Task objective – Please reproduce the records from the start through the line that contains "click(199, 120)", with both ends included, keeping every character unchanged.

Raw data –
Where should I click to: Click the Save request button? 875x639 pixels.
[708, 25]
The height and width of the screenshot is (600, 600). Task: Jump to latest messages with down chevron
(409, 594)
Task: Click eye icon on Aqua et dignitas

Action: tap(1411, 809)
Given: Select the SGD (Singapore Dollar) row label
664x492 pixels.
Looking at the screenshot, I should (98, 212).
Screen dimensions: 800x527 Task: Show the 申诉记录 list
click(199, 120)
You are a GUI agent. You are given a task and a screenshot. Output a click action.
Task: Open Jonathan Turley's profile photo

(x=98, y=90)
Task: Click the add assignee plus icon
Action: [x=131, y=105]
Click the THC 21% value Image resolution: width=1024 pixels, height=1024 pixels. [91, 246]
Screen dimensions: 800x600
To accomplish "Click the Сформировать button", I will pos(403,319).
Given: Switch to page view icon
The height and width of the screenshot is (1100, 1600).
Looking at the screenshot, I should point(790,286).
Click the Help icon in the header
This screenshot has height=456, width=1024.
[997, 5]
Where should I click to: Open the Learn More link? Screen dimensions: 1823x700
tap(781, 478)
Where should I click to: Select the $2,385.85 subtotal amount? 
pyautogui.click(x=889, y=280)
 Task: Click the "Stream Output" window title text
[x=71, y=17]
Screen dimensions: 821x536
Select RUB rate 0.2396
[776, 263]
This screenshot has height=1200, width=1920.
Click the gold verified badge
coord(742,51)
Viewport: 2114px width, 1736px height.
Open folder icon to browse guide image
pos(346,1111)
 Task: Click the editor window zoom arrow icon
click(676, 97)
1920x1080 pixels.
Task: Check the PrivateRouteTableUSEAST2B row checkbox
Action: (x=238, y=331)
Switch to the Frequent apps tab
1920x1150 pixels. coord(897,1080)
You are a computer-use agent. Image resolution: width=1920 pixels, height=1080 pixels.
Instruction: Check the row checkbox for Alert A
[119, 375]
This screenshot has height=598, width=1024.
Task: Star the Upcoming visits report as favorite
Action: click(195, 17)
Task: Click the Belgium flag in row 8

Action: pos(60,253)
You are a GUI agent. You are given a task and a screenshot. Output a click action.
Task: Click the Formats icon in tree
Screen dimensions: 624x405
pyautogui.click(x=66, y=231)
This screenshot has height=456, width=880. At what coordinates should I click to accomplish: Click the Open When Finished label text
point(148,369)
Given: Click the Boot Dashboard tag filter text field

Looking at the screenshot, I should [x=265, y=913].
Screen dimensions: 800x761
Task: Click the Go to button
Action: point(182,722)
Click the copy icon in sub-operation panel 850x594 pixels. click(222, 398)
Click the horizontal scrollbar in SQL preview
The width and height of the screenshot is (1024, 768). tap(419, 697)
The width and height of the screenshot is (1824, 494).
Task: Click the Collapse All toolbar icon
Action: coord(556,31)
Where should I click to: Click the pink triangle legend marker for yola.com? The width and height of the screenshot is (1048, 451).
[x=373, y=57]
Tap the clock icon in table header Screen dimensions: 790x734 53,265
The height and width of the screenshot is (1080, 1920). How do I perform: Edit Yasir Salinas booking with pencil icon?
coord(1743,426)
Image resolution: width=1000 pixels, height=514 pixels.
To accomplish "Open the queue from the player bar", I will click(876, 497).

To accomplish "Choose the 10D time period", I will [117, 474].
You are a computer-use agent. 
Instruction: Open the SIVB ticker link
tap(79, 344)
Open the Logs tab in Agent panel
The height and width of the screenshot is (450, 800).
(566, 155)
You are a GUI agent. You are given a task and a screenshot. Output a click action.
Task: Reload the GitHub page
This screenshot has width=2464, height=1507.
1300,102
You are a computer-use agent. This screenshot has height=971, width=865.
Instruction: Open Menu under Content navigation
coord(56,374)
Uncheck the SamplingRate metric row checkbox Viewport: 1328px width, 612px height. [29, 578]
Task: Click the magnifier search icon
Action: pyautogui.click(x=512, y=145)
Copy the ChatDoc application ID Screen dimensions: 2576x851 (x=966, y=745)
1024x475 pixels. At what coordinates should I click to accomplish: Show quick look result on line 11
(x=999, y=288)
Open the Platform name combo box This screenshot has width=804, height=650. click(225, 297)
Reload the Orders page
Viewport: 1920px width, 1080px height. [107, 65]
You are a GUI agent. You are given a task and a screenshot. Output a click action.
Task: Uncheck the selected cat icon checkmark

Written reply –
Where should I click to: Click the Save request button? 875x639 pixels.
[708, 25]
The height and width of the screenshot is (600, 600). Task: Jump to latest messages with down chevron
(409, 594)
Task: Click eye icon on Aqua et dignitas

Action: tap(1411, 809)
Given: Select the SGD (Singapore Dollar) row label
664x492 pixels.
Looking at the screenshot, I should (98, 212).
Screen dimensions: 800x527 Task: Show the 申诉记录 list
click(199, 120)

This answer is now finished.